◆ DESCRIPTION OF THE TASK:
Where the line with "You are a GUI" appears in the records below, start there and transcribe each line exactly through the last.

____ INPUT DATA

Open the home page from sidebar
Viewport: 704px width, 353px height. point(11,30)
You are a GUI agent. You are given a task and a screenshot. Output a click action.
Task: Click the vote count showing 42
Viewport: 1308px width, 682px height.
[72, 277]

________

◆ ANSWER AREA:
You are a GUI agent. You are given a task and a screenshot. Output a click action.
Task: Click the vote count showing 42
Viewport: 1308px width, 682px height.
[72, 277]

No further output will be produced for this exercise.